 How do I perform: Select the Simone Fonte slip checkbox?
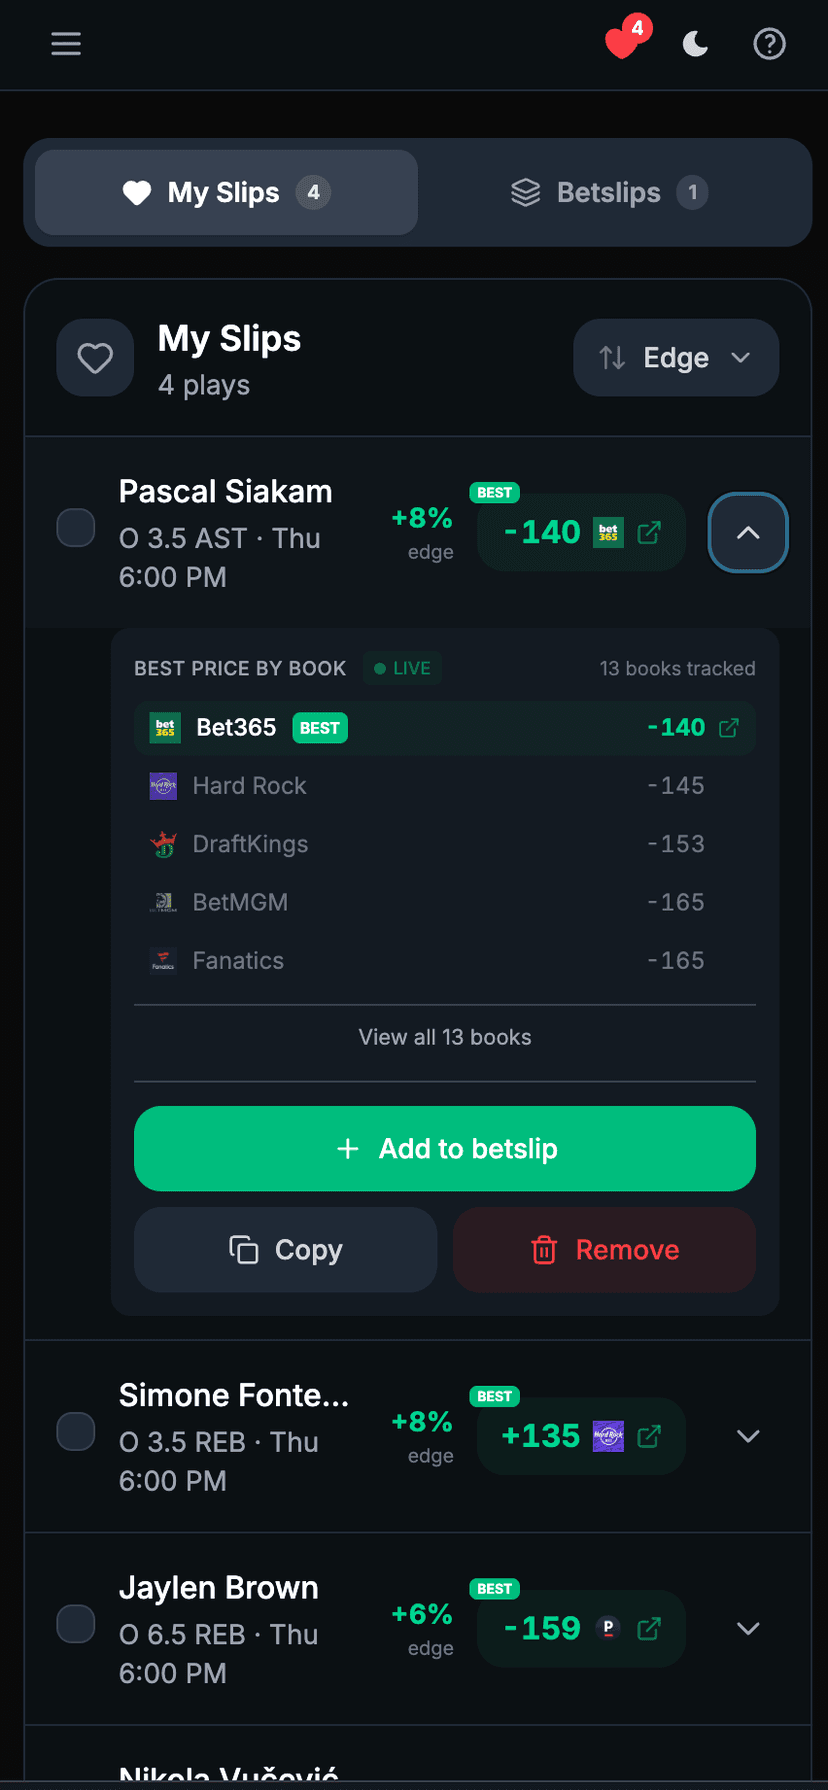coord(76,1432)
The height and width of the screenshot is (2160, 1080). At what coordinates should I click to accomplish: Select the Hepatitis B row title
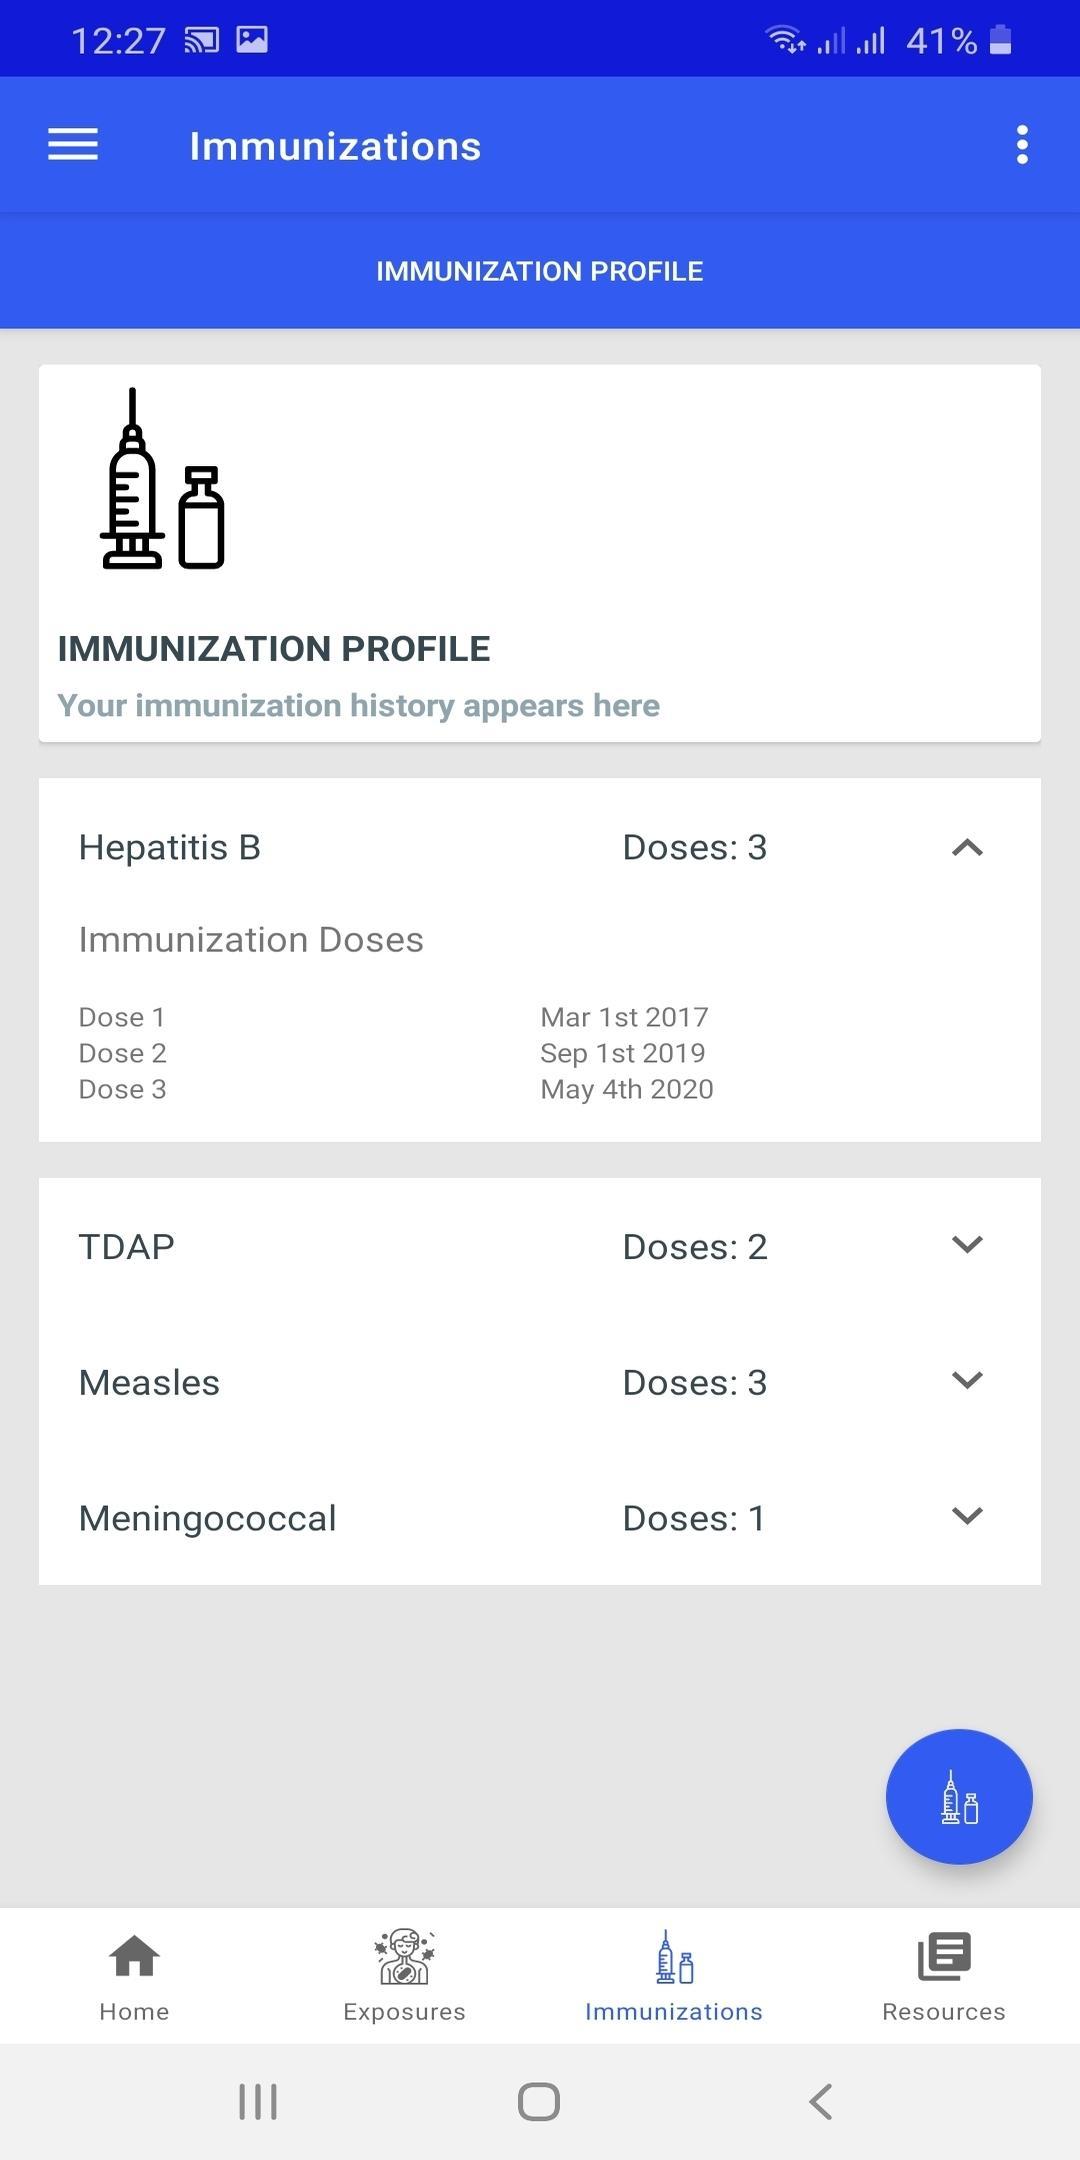click(x=170, y=848)
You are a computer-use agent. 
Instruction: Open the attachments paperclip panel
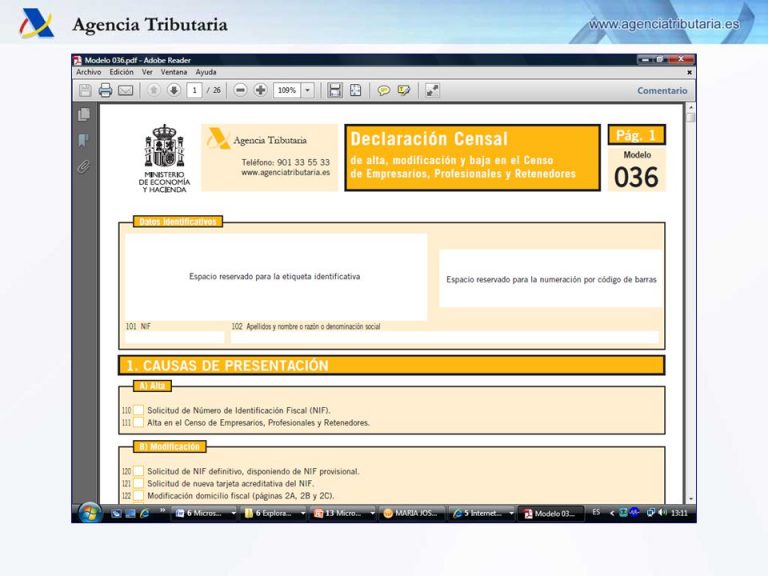[84, 166]
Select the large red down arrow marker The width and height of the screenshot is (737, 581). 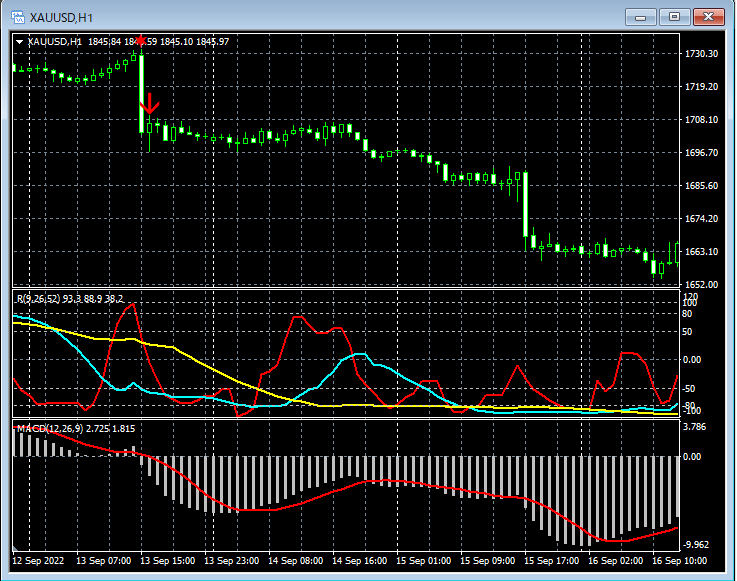coord(149,103)
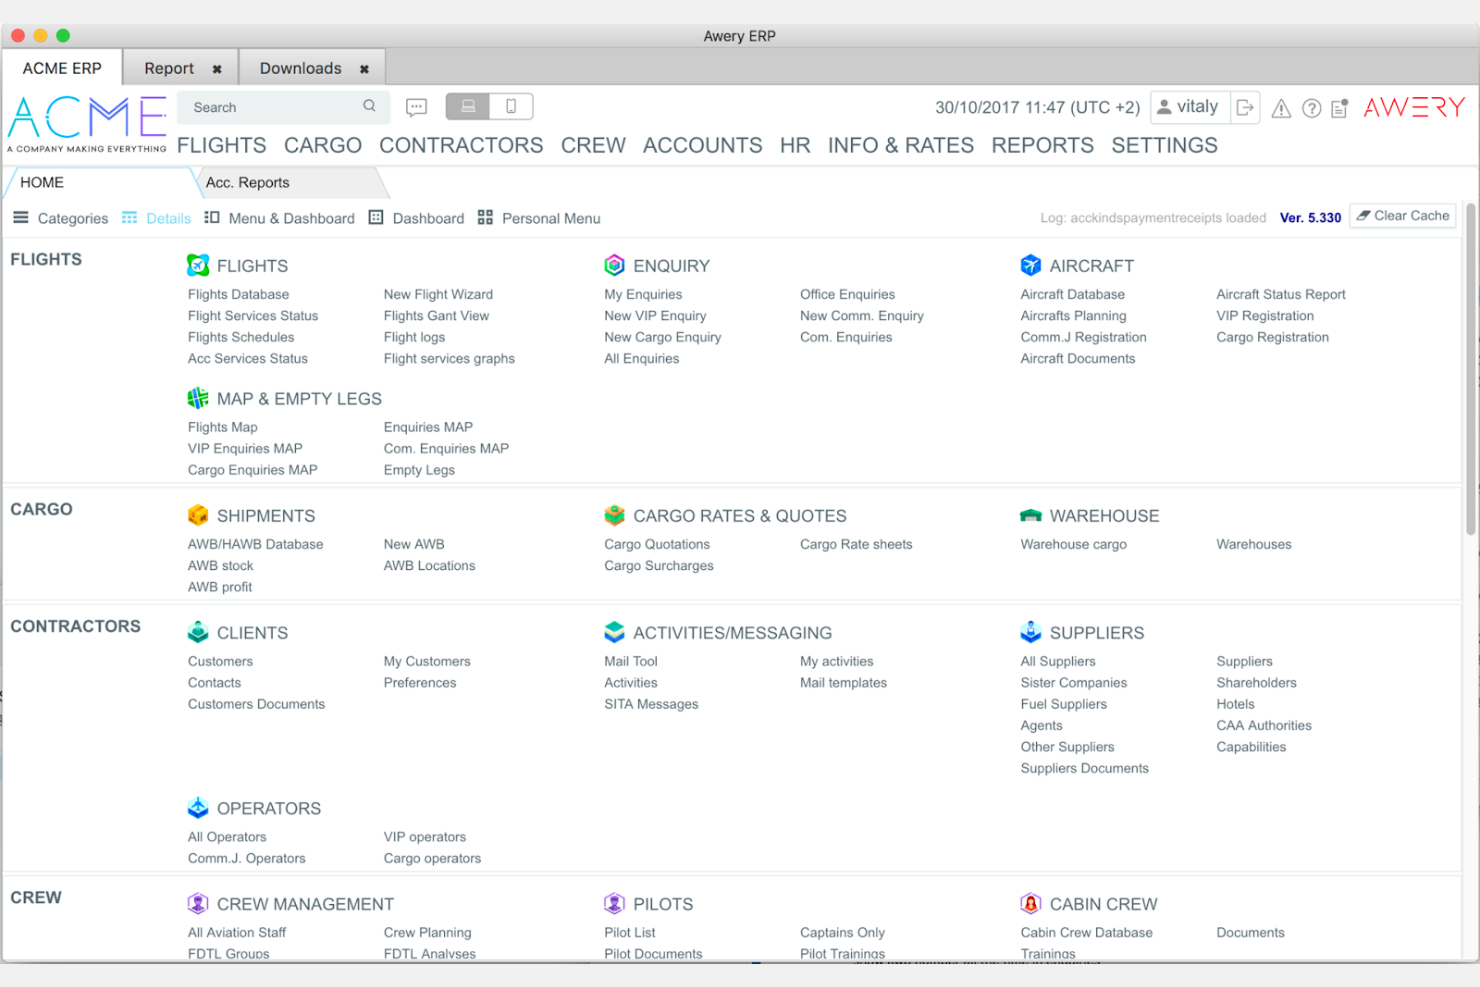Switch to the Acc. Reports tab
The height and width of the screenshot is (987, 1480).
coord(248,182)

__Task to complete__
The lines needed run from the first line of the records through the line containing "You are a computer-use agent.", both included. Restate them word for word, without pictures.

__Exercise response__
 How do I perform: Select the Simone Fonte slip checkbox?
coord(76,1432)
The height and width of the screenshot is (2160, 1080). At what coordinates should I click to accomplish: Select the Hepatitis B row title
click(x=170, y=848)
You are a computer-use agent. 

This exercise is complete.